Tonally, not the best opening to a movie, but it’s a double-fail here because the movie plays up Steven as kind, sensitive, and potentially someone who’s going to save Catherine. Except we saw him try to rape a woman in the first scene and murder her. So rather than wonder if he’s going to save Catherine and then get hit by the twist that he’s evil and sadistic, we’re just waiting for him to be evil and sadistic. The movie still tries to play the reveal to Catherine as a twist anyway, but we’ll get to that. The decision to play him up as a potential love interest made me think a bit of The Night Evelyn Came Out of the Grave. That also opens with a character actively murdering someone and then tries to play him up as the victim. That doesn't work.

Catherine has been having premonitions of something terrible so her family decides to take a vacation in the country to visit her estranged uncle Alexander. As they arrive at Alexander’s estate, Catherine’s father is hit with some psychic blast and crashes into a tree. Catherine leaves the car to get help from the house, but the car explodes with both her parents inside.

As she recovers in the house, she starts to find her place with her cousin Steven, her uncle Alexander, and their secretary Francis. Steven takes her on a variety of walks around the grounds telling her stories of witches who were burned there in the past. Catherine has visions of these events that tend to overwhelm her.

Meanwhile, someone in Satanic robes is stealing things from Catherine’s room to cast spells on various people.
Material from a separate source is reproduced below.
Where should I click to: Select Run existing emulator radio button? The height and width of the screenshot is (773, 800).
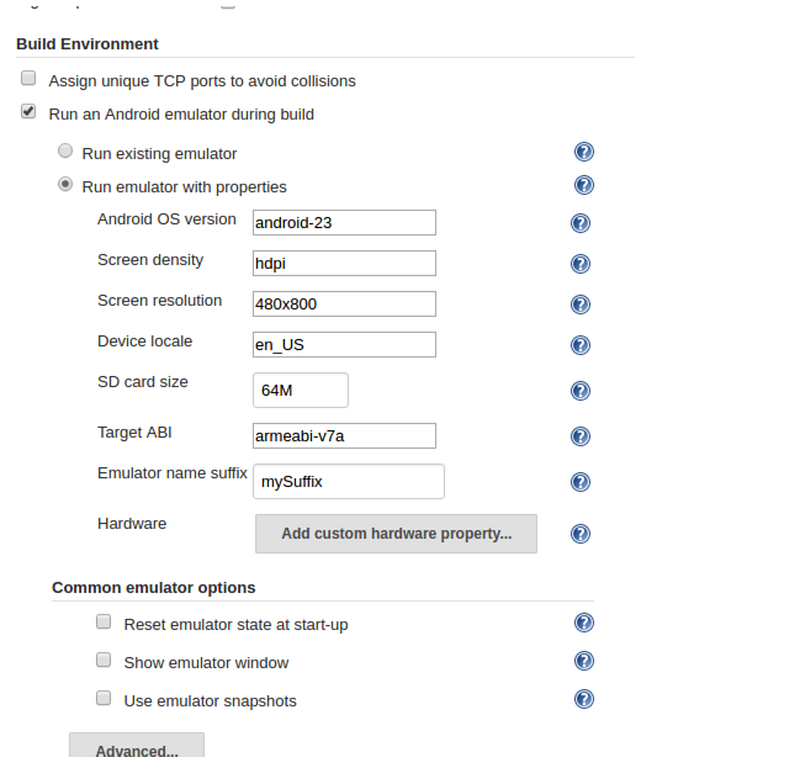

Also, Francis is breaking into her boss’ drawers to try to reclaim something as well.

Catherine and Steven start to fall in love and then hook up (COUSINS!). Their increasing familiarity has been getting on Francis’ nerves because she had an arrangement or a relationship (it's not clear) with Steven herself.

Anyway, turns out everyone in the house is part of a Satanic cult that wants to sacrifice Catherine in hopes of resurrecting her witch ancestor. The person sacrificed at the start was Alexander’s wife, but the ritual didn’t take. Francis spills the beans to Catherine and makes plans to escape, but gets killed. Steven and Alexander then take Catherine to the sacrificial spot, she escapes, and as she runs through the woods she comes back to the estate to find her father. He’s not dead at all and all of this has been a dream.

Only it’s not. He’s been part of the plot the whole time and Catherine is captured once again and presumably sacrificed. THE END.

I’d suggest giving this movie a pass. It’s at once too convoluted and too slow. I was never clear on what Francis was doing or why she was trying to prevent the sacrifice because she’s also working very hard to bring it about. Steven is a creeper and a threat so the movie trying to play him up as a romantic interest, especially since they’re cousins, becomes really strange. Then there’s the constant background threat of this impending sacrifice that never seems to be developing in the background. To put it briefly, the movie has lots of violent nudity, but not enough Satan. Overall there’s nice atmosphere and cinematography at points, but the final twist doesn’t carry weight because of the opening rape scene. Throughout the movie, rather than creating an atmosphere of mystery, we’re just left waiting for psycho boy to snap. That's not impressive.